Cultura da gambiarra vira hipster

Sem impressoras 3D ou cortadoras a laser, espaços em comunidades no Rio e em São Paulo compartilham a ideia de que o jeitinho brasileiro é a cara do movimento maker

Rute Pina

Uma oficina comunitária se transformou no ponto de encontro dos moradores na Vila Nova Esperança, em São Paulo. De lá, já saíram produtos como quebrador de vidro, amassador de latas e estufa de garrafas. No Complexo da Maré, no Rio, resíduos eletrônicos ganham nova função num makerspace recém-inaugurado. A cultura maker sempre esteve presente nas favelas para resolver problemas cotidianos. É a boa e velha cultura da gambiarra. “Só que agora com uma roupagem hipster”, explica Clara Sacco, coordenadora do espaço na Maré.

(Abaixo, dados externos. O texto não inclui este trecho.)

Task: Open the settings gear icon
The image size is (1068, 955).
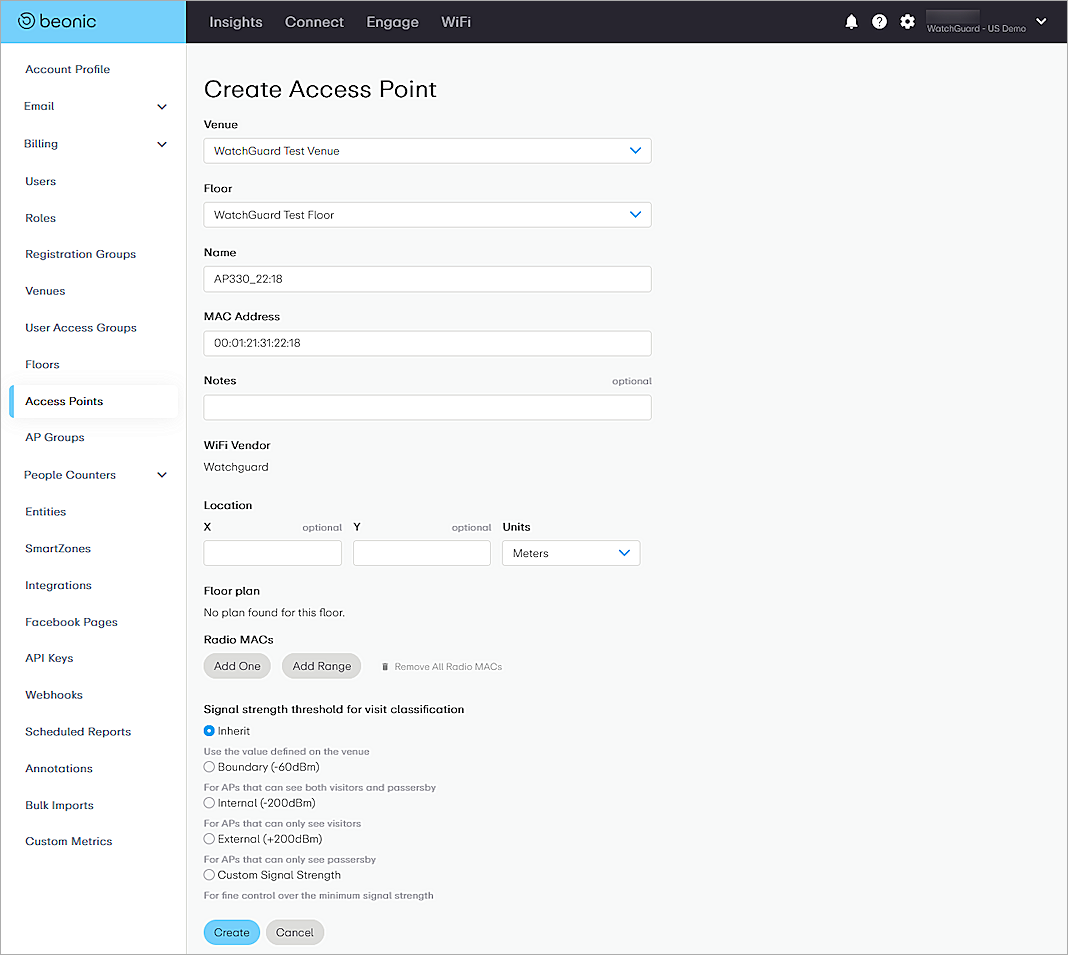Action: point(907,21)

A primeira ação do Bela Labe, inaugurado em julho, foi a realização do Gambiarra Favela.Tech, em parceria com o makerspace Olabi. Durante dez dias, participantes de diversas comunidades cariocas foram apresentados às práticas de eletrônica e pensaram em soluções para problemas do dia a dia. Viraram “gambiólogos”, como brincam os organizadores do Bela Labe, que funciona no Galpão Bela Maré, ponto de cultura mantido pelo Observatório de Favelas.

A brincadeira pegou. A “carreira” de gambióloga da assistente social Silvana Marcelina dos Santos, de 29 anos, já estava a pleno vapor bem antes do curso maker. Pequenos reparos em casa, por exemplo? Ela fazia tudo sozinha, com o suporte técnico do pai, que é mestre de obras. Silvana ainda transformou um armário de cozinha em estante de livros e um sofá velho em pufe. E foi essa habilidade que garantiu a ela uma vaga no Gambiarra Favela.Tech. Ela conta que o projeto foi uma porta para o universo maker. “Eu não tinha conhecimento de que havia um grupo mais amplo pensando e propondo essas ideias.”

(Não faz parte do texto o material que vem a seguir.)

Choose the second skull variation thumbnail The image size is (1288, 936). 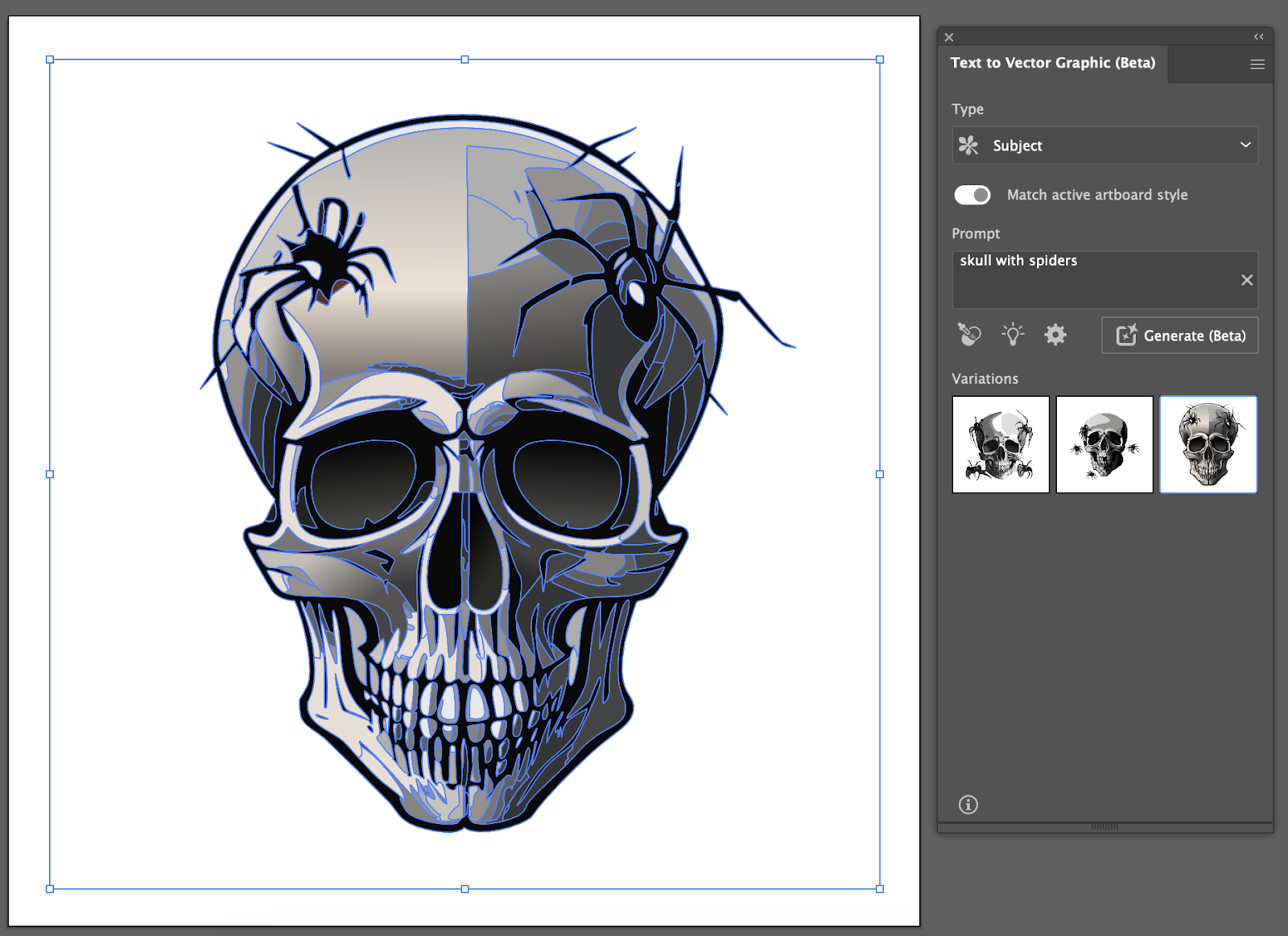click(x=1104, y=444)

Clara Sacco, coordenadora do espaço na Maré, diz que o projeto está começando. “Ainda não funcionamos como gostaríamos por falta de financiamento.” Além de um curso de formação de monitores, o grupo promoveu na primeira semana de dezembro uma oficina para “gambiólogos mirins”. Para 2016, a ideia é ter uma programação contínua. O centro carioca por enquanto conta com uma estrutura bastante básica, com mais ferramentas simples e menos tecnologia. “Aqui a gente faz a discussão de que a cultura maker também é tudo o que você pode fazer com as próprias mãos”, diz Clara. “É também uma disputa pela diversidade tecnológica.”

"Gambiólogos" na Gambiarra Favela.Tech, realizada em julho, no Complexo da Maré Crédito: Douglas Lopes

No extremo oeste da capital paulista, o mesmo incentivo é dado por Tempei Borba, de 35, responsável pelo Centro de Inovação da Vila Nova Esperança. Para ele, o movimento não pode ficar restrito às impressoras 3D, símbolos da cultura maker. “Elas são interessantes porque abrem possibilidades no fazer e derrubam a necessidade de habilidades manuais”, diz. “Mas o essencial mesmo é ter martelo e prego, papel e tesoura.”

Com esses materiais simples e algumas ferramentas básicas, os moradores da comunidade criam desde soluções para casa - como um pé novo para a cama - a objetos que ajudam o comércio local, caso da caixinha para organizar moedas. Para a estudante Kelly Jesus Santos, de 19 anos, o item mais importante vem sendo a máquina de costura. Ela está fazendo sua terceira bolsa, fora os muitos consertos em roupas. Também já participou de oficinas de criação de cadeiras e lanternas. “Quando eu não estou fazendo nada, venho aqui.”

O espaço está se tornando central na Vila Nova Esperança, por garantir ocupação e até renda para algumas famílias. “Quem não está empregado pode vir aprender alguma arte e ganhar dinheiro”, afirma Maria de Lurdes Andrade Silva, a Lia, líder comunitária. “Também é importante para não deixar as crianças nas ruas. No período que não estão na escola, elas podem criar alguma coisa.”

No centro, só há um limite para a criatividade das crianças. “A gente proibiu que elas fizessem armas, mesmo de brinquedo. Era algo que elas sempre queriam.” Para Borba, a sustentabilidade é outra dimensão importante da cultura maker. “Nas favelas, existe uma escassez de recursos. Um deles é financeiro, então a gente tenta ver o que está sendo desperdiçado.” Assim, garrafas, papelão, pallets: tudo é reaproveitado. “O brasileiro tem uma vocação para ser maker, para dar um jeitinho.”